You need to wait before you alternate from a low-carb meal to a low-fat meal. When you eat a meal that contains carbs, you need to wait about 3 hours for your blood sugar to go back down before you can eat a meal that contains fat. If you eat a meal that contains fat, you need to wait about 1 hour for the fat to work its way through your system before you eat a meal that contains carbs.
This way of eating does not limit the amount of food that you eat. In fact, you’ll find that many food cravings are actually sugar cravings, and that they go away when you cut the sugar out. So eat until you’re full, since you don’t want to put your body into starvation mode, but of course keep it reasonable – have a slice of low-carb cheesecake, not the whole thing!

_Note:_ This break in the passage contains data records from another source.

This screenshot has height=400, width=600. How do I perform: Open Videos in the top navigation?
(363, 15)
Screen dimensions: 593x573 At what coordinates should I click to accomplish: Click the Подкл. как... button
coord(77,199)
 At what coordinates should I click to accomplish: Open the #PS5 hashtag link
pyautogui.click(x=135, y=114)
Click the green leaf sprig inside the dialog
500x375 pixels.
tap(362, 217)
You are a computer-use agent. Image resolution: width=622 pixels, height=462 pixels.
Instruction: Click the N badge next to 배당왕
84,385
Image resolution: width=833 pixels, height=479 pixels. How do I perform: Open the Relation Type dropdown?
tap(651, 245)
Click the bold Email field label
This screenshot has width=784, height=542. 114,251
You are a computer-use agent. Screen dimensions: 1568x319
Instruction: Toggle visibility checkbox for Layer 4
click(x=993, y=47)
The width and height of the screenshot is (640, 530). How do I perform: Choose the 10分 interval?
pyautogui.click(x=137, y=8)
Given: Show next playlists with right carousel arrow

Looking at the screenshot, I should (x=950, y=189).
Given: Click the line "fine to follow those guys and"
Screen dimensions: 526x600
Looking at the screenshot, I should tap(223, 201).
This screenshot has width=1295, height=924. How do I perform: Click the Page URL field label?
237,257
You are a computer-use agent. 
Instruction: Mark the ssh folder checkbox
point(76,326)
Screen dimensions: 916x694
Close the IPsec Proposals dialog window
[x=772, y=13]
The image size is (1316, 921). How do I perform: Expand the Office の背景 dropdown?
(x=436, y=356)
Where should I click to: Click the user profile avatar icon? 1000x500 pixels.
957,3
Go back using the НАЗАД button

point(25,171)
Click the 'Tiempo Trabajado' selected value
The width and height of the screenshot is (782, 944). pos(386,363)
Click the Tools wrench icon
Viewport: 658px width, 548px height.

Beware though, this way of eating is not as simple as it sounds, because we tend to put hidden sugars in most processed food. And eating sugar with your fatty meal will set you up to gain weight, not lose it. You’ll have to read a lot of labels, and you’ll have to cook a fair bit of your own food if you want to be strict with this way of eating. The recipes on this site have all been adjusted for this way of eating, so I hope you find some of them helpful.
Don’t worry, you don’t need to be perfect in order for this to work! You can cheat a bit and still lose weight. (By cheating, I mean splurging with some sugar or combining fat and carbs at the same time). Cheat a bit more and you’ll maintain your weight. And we all know what happens if you cheat a lot! Personally, I found I could splurge on one big dessert every week and still lose weight, although after a few weeks I didn’t want to. How much you can cheat depends on your body and your weight loss goals. It’s pretty simple – if you are cheating and not losing weight as quickly as you would like, then you need to stop cheating. Personally, I find that it’s the little cheats that get me – they tend to add up and increase over time. I recommend being pretty strict with your day-to-day eating and save the cheats for something really good.
When you’re happy with your weight, you can ease up on the rigidity of separating carbs and fats, or you can just cheat a little bit more. I hate to have to tell you this, but you’ll probably never be able to eat loads of sugar and maintain your weight. However, you can probably start to do things like add a moderate amount of cheese to your whole-grain pasta meal, or fry the onions for your brown rice meal in a bit of butter. If you start to gain weight, just go back to weight loss mode for a little while. Because losing weight this way does not put your body in starvation mode, you will probably notice that you can move easily in to maintenance mode without putting all the weight back on.
If you want more help with this diet, you can learn about the low-carb diets that are around. The closest diet to this eating plan (that I know of) is old-style Somersizing. Suzanne Somers describes this type of diet in her first few weight loss books. However, she changes her diet plan part way through her book series, promoting juices and some other things that combine fat and carbs, and I’ve never tried her new plan, so I can’t personally recommend it.